Pull out every line of the data below that contains the string "Kamar", treating uppercase and lowercase letters as distinct.

#####

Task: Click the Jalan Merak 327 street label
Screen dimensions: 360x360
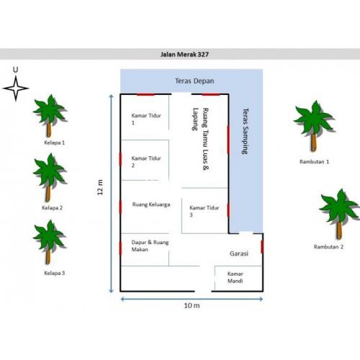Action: pos(184,55)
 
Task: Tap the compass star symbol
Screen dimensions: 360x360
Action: pos(16,89)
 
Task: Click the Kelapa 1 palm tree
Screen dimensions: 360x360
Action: pos(50,116)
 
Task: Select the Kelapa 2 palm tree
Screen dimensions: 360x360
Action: pos(50,178)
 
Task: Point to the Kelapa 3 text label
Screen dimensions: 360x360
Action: pos(55,273)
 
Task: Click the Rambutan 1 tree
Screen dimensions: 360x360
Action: pos(314,126)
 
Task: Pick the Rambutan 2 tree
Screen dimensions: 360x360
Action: pos(338,214)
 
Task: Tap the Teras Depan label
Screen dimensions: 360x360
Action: pos(194,81)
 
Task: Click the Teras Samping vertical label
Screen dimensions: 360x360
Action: pos(246,131)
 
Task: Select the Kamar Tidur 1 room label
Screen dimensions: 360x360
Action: pos(146,119)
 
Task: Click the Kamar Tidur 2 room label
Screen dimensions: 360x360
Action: pos(146,162)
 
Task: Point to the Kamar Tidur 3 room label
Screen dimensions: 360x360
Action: pos(204,211)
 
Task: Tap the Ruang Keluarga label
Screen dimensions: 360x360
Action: pos(151,204)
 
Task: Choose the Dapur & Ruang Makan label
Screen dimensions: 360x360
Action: pos(150,246)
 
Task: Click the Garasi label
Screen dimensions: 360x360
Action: pos(239,253)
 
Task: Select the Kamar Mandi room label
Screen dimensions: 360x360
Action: pos(235,277)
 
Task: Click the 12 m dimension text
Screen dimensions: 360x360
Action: pos(100,187)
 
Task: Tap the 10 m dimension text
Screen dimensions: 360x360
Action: pos(192,305)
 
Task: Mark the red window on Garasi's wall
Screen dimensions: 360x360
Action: pos(262,247)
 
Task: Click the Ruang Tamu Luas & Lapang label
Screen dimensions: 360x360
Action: pos(200,139)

#####

- Exercise result
Task: Select the Kamar Tidur 1 room label
Task: Click the Kamar Tidur 2 room label
Task: Point to the Kamar Tidur 3 room label
Task: Select the Kamar Mandi room label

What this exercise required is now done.